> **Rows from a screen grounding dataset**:
▬▬▬▬▬▬▬▬▬▬

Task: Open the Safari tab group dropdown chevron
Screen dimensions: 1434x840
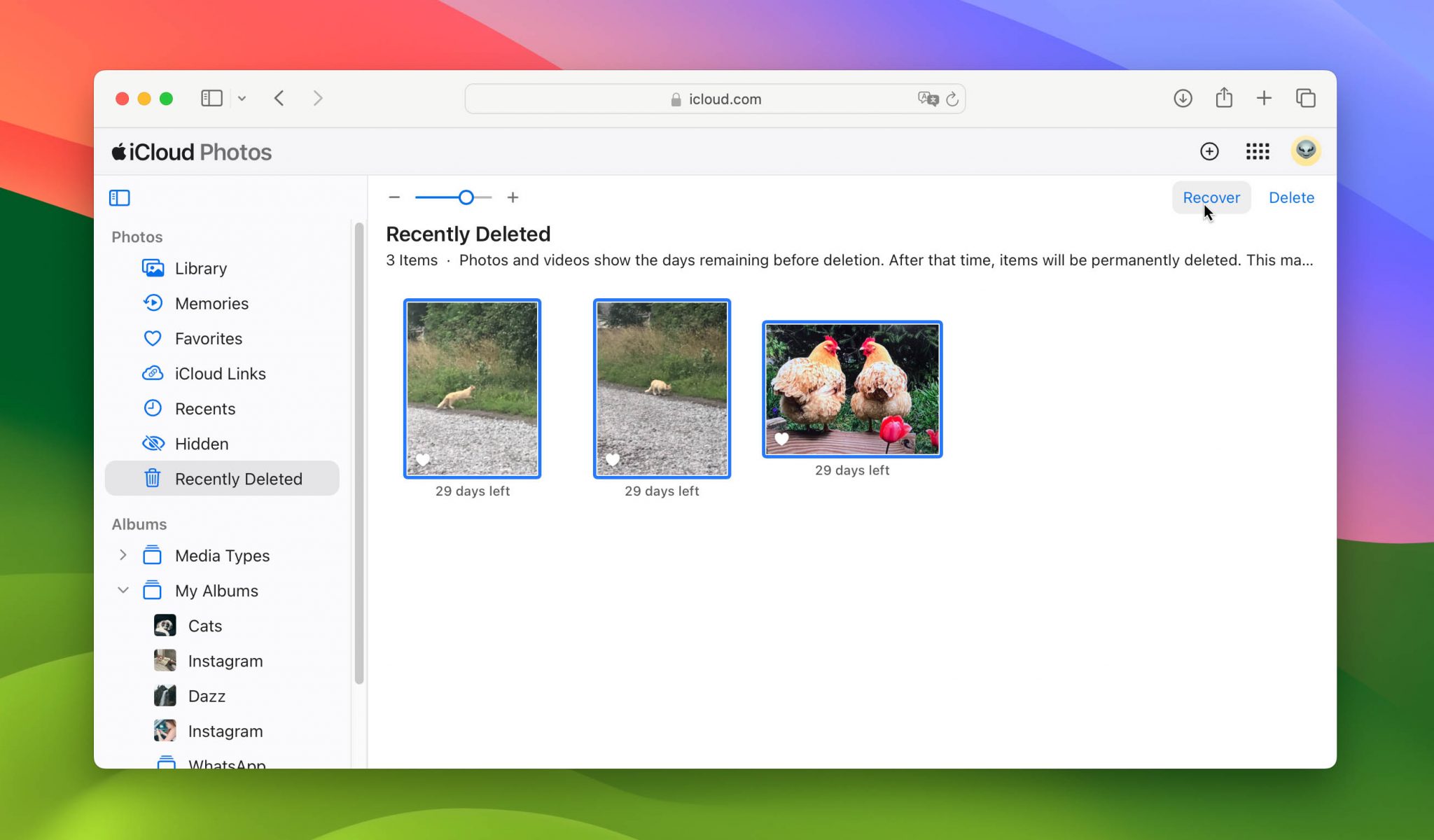Action: pyautogui.click(x=242, y=98)
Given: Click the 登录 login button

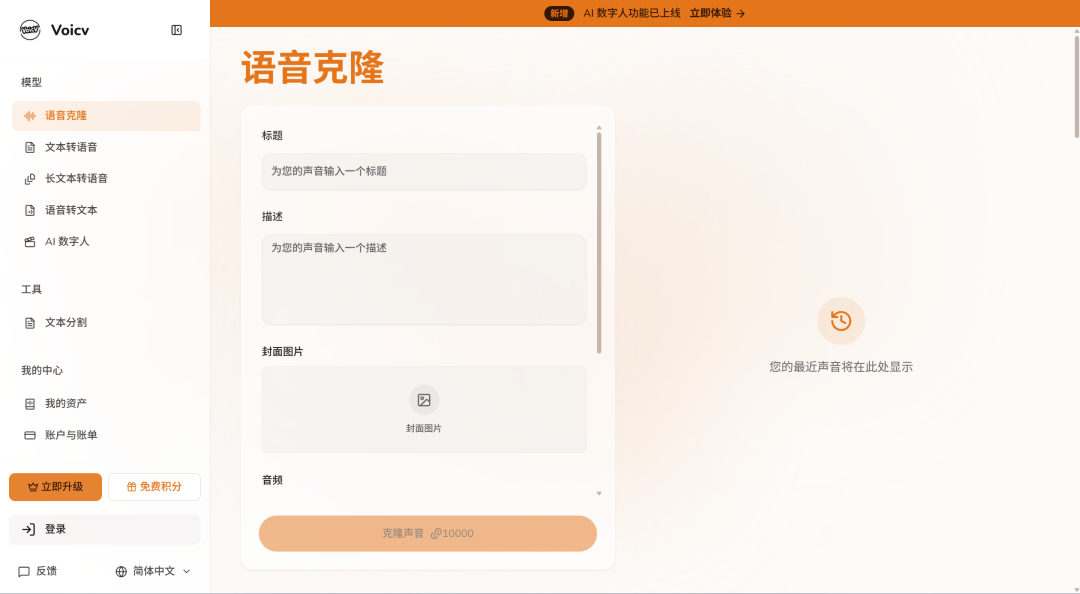Looking at the screenshot, I should (x=105, y=529).
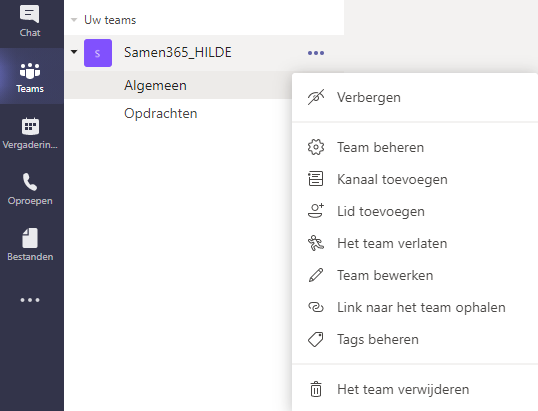Click the sidebar more apps ellipsis
The width and height of the screenshot is (538, 411).
30,300
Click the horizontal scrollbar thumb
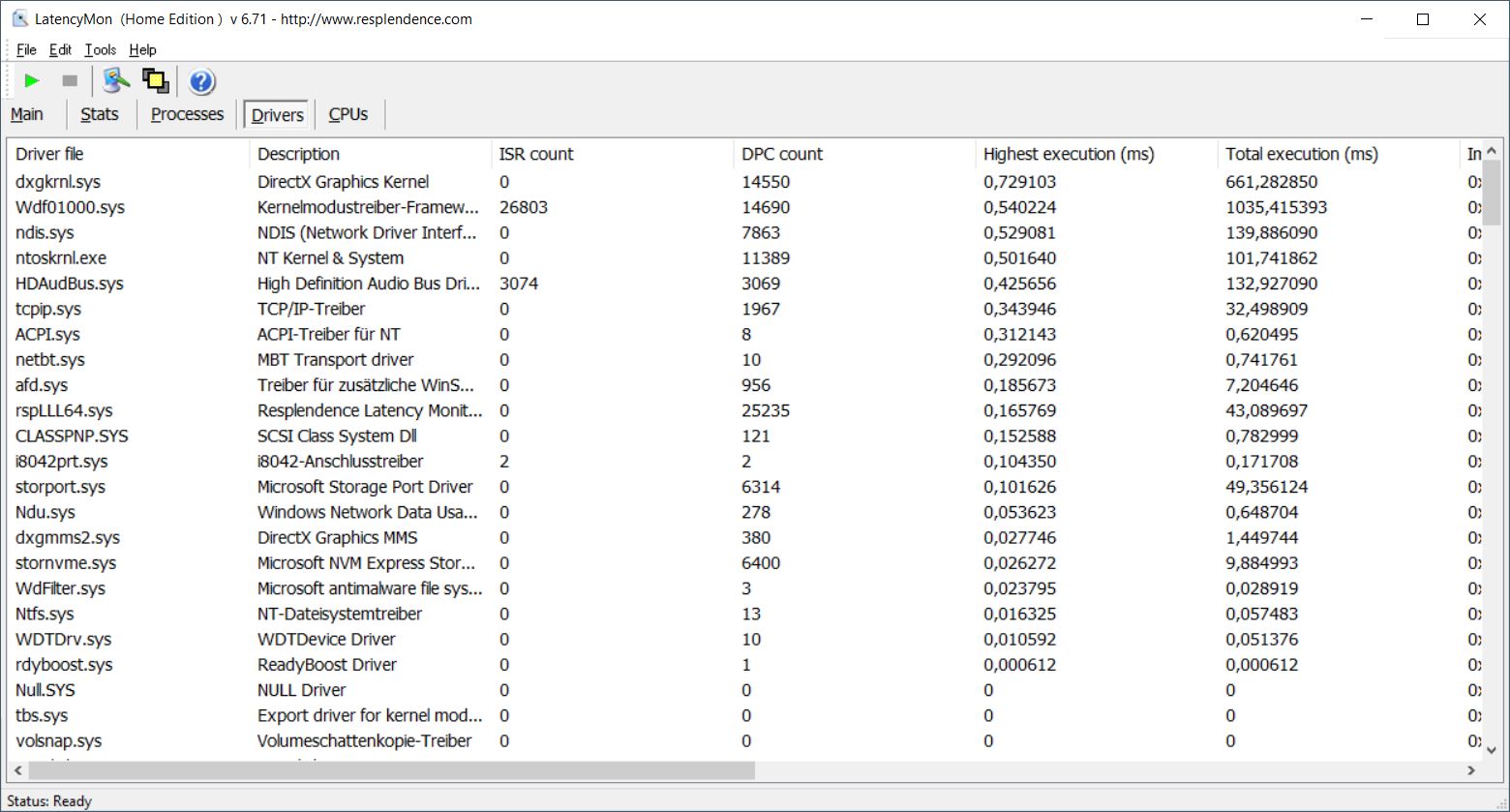The width and height of the screenshot is (1510, 812). pos(387,770)
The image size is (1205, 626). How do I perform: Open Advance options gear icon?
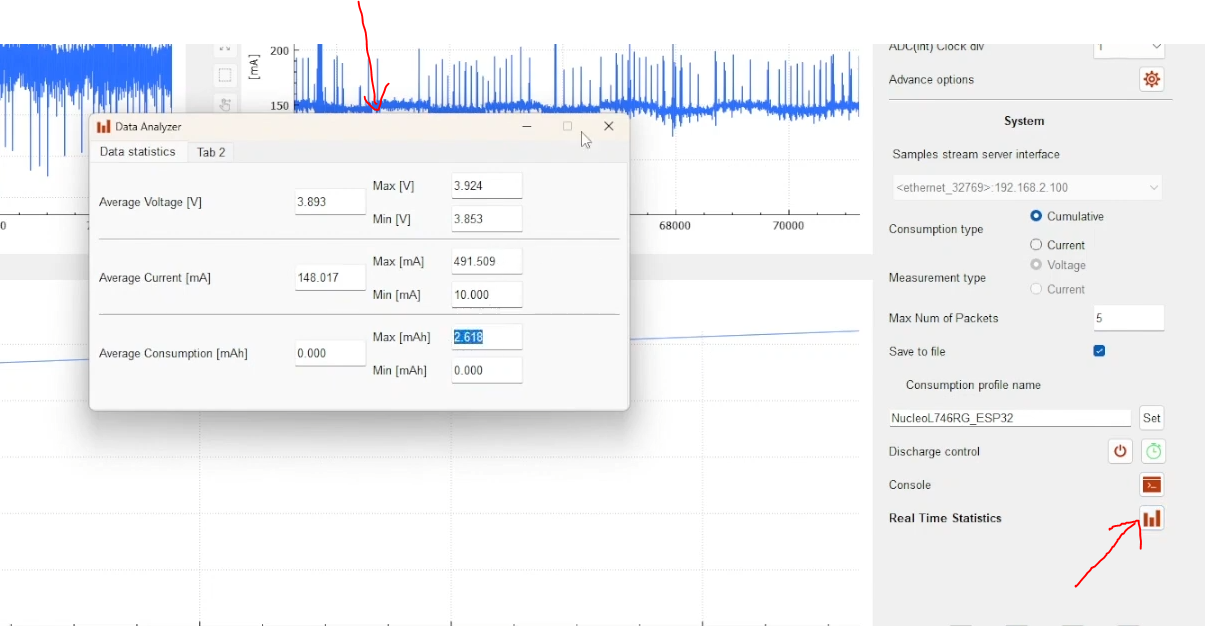coord(1152,80)
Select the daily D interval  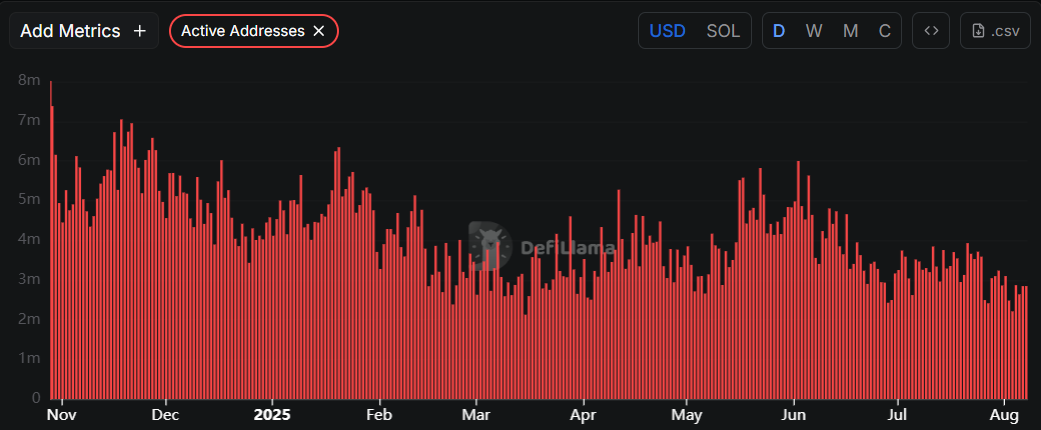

▬▬▬▬▬▬▬▬▬▬

> **Given instruction**:
Turn the lines of these rows into a numbered list, omitting the blank lines and leaving the pictures out.

> **Output for this task**:
1. Task: Open the Safari tab group dropdown chevron
2. Screen dimensions: 1434x840
3. Action: pyautogui.click(x=242, y=98)
4. Given: Click the 登录 login button
5. Looking at the screenshot, I should (x=105, y=529).
6. Click the sidebar more apps ellipsis
7. The width and height of the screenshot is (538, 411).
8. 30,300
9. Click the horizontal scrollbar thumb
10. The width and height of the screenshot is (1510, 812). pos(387,770)
11. The image size is (1205, 626). How do I perform: Open Advance options gear icon?
12. coord(1152,80)
13. Select the daily D interval  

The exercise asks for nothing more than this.